Transcript
Words and the President
September 22, 2001
BOB GARFIELD: So the day after some papers used the word "War" the president followed suit. A common sense label for these acts we just heard David Colton say. But what about all the other words uttered by President Bush since then? Never known for his verbal skills, the president chose in the days after the event to communicate with two often-conflicting audiences. He had to on the one hand play the field general, rousing the American public to action. But to the world he had to be a diplomat.

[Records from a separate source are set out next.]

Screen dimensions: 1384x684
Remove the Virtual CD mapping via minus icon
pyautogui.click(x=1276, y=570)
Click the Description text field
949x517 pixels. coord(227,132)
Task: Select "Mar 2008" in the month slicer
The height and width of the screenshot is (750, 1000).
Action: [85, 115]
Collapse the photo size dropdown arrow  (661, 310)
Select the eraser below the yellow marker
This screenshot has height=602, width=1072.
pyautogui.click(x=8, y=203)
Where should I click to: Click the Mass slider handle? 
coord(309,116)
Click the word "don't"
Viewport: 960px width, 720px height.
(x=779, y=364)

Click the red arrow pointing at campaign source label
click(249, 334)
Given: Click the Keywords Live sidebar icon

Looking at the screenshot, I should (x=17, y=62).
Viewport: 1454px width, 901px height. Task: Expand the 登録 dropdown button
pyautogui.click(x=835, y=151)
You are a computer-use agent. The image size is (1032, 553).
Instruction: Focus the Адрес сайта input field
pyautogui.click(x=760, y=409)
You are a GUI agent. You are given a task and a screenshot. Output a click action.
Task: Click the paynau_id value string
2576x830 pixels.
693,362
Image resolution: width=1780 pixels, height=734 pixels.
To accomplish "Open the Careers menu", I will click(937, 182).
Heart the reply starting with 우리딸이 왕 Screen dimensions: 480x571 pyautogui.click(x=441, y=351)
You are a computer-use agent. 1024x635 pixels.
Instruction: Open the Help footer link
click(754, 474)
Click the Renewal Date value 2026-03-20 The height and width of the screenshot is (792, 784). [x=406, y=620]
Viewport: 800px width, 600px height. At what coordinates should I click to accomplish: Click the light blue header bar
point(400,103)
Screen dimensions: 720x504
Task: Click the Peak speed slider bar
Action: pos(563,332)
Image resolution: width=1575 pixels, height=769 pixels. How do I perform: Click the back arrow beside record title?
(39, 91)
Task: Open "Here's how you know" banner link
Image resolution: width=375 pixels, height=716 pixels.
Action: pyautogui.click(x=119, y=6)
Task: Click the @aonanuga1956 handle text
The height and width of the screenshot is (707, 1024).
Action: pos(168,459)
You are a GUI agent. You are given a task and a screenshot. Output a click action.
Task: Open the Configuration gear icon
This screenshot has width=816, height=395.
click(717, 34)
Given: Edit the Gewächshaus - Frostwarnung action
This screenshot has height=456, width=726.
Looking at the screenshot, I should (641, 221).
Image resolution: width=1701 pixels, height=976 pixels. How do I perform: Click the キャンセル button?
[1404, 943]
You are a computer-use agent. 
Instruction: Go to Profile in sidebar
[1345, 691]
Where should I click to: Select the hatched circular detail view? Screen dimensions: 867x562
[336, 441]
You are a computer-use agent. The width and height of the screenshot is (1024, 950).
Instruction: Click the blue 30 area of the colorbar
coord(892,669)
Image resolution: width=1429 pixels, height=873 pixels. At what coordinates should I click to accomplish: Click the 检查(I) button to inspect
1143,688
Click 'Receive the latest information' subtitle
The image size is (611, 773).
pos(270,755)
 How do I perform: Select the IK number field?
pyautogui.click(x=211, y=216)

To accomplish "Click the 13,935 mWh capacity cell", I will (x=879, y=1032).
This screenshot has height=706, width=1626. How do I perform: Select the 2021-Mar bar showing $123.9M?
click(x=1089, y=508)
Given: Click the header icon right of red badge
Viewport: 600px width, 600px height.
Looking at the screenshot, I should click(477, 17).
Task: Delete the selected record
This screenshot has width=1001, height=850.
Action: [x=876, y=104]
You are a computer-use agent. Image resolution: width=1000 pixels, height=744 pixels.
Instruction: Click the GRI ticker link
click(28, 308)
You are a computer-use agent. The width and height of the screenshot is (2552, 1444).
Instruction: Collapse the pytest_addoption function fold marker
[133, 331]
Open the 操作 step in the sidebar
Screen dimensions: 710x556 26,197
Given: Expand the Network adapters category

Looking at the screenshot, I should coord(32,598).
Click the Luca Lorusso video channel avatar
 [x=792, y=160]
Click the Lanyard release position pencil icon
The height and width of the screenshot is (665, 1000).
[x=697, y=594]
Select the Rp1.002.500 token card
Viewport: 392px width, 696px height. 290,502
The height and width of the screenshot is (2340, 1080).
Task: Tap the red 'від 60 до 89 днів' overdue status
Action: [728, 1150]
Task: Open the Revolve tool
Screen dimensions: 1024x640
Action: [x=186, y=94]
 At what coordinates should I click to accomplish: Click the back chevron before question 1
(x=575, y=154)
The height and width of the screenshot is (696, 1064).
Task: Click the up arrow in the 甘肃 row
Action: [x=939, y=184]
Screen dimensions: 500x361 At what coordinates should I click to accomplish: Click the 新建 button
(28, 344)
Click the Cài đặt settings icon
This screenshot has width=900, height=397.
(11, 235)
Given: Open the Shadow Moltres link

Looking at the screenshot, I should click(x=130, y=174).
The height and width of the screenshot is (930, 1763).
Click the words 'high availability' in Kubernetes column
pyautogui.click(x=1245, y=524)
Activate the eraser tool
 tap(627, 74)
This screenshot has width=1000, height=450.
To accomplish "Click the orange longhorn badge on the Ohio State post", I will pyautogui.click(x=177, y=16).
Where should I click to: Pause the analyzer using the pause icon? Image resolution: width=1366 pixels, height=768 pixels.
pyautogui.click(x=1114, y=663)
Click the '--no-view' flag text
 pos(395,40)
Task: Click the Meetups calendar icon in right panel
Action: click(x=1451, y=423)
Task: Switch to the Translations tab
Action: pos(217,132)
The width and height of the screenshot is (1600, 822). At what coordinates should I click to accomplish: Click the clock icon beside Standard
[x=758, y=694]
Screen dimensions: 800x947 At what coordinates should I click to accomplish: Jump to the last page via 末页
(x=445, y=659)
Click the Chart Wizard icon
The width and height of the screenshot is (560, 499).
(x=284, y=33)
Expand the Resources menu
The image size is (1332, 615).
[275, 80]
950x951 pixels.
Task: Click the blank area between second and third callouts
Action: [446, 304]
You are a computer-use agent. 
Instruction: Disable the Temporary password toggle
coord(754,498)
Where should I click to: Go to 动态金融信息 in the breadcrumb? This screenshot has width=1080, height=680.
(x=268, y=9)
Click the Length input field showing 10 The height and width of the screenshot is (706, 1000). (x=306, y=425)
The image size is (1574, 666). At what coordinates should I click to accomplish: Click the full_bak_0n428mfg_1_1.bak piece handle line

Though chronicling "Bush-speak" has become something of a cottage industry, in the days after the attack few of the president's words were challenged in the U.S. media. One exception was Tim Noah who writes the Chatterbox column on Slate.com. Tim, welcome to On the Media.
TIM NOAH: Thank you.
BOB GARFIELD:Your piece in Slate remarks on the use by the president and others of the word "cowardly" to describe the attacks. Why would that of all things get you to raise your eyebrows?
TIM NOAH:Well, I think that we need to maintain a, a tight focus on the moral outrage of these acts, and the convention in this country is, whenever there's a terrorist attack, to denounce the offender as a "coward." I think it substitutes testosterone for morality.
It's also inaccurate. Someone who sacrifices his own life to commit an act of terror is loathsome in many ways, but I think that we can't call him a coward.
BOB GARFIELD:All right let's talk about "Bushisms" for a moment. Thursday night in the joint session of Congress President Bush spoke to America and the world about the crisis, and it was a brilliant performance! But it was very different from the George Bush we've come to know! The one we're accustomed to isn't shall we say very facile with language.
His first statement about the attacks on the 11th called the perpetrators "folks," for instance. Have there been any other "Bushian" phrasings that have struck you so far?
TIM NOAH:There was the Crusades gaffe. Bush referred to the war on terrorism as a "crusade" and of course that's language that's going to be very offensive to Muslims who do not have happy memories of the Christian Crusades.
It's also not a particularly happy memory for Christians since the Christians lost the Crusades. [BOTH SPEAK AT ONCE]
BOB GARFIELD: [LAUGHS] The Christians lost. There was another one. In fact let--let's just listen to this.
REPORTER: Are you saying you want him dead or alive, sir? Can in interpret your [...?...]--
PRESIDENT BUSH:I'm, just remember I'm - all I'm doing is remembering when I was a kid. I remember that-- they used to put out there in the Old West a, a wanted poster -- it said Wanted Dead or Alive. All I want and America wants him brought to justice. That's what we want.
TIM NOAH:I know a number of people objected to that language. I did not. I think he was expressing what a lot of people feel about Osama bin Laden. If the way to get him is to get him dead, then-- they'll be happy to get him dead. Even Michael Waltzer [sp?], author of Just and Unjust Wars doesn't seem to express too much disapproval of this, of this option.
BOB GARFIELD:Does America, by becoming a gigantic posse going out to find the bad guy -- does it sacrifice some of its moral authority with which it leads the world?
TIM NOAH:I really don't think it does! I think this is a very unusual situation. A, a, a country is not at war with us. A, an organization is! And therefore it's logical to go after the key people in that organization, including the leader!
BOB GARFIELD:This is obviously a time of global crisis. Does any of this matter? I mean why are we even discussing semantics? What's the point?
TIM NOAH:Well I think it's very important that the president use language effectively in mobilizing the country, and I, I must say in, in the speech that he gave Thursday night he mobilized the country very, very well. He used very forceful, sometimes poetic language. He did everything that in earlier remarks, especially his off the cuff remarks, he hadn't done.
BOB GARFIELD:On the other hand, Mayor Giuliani, for example, has won enormous admiration for not trying to be self-consciously eloquent but by just talking. Should the president continue to work off teleprompters and note cards mouthing prepared talking points or should he try himself to be Giuliani-esque and just to speak to America.
TIM NOAH:I don't think he should try to be Giuliani-esque. He's not Giuliani. Giuliani's a very good extemporaneous speaker. George W. Bush is not. Although I should make the caveat that the Crusades remark was in prepared remarks. Conversely he did speak extam--extemporaneously very well when he visited the World Trade Center.
BOB GARFIELD: Any sense that this guy is just growing rapidly on the job?
TIM NOAH:People love to say that. I don't know whether he's growing on the job or whether just collectively the administration is getting smarter about what ought to be said. But clearly we're seeing an improvement in the message coming out of the White House.
BOB GARFIELD: All right. Tim Noah. Thank you very much.
TIM NOAH: Thank you.
BOB GARFIELD: Tim Noah writes the Chatterbox column for Slate.com.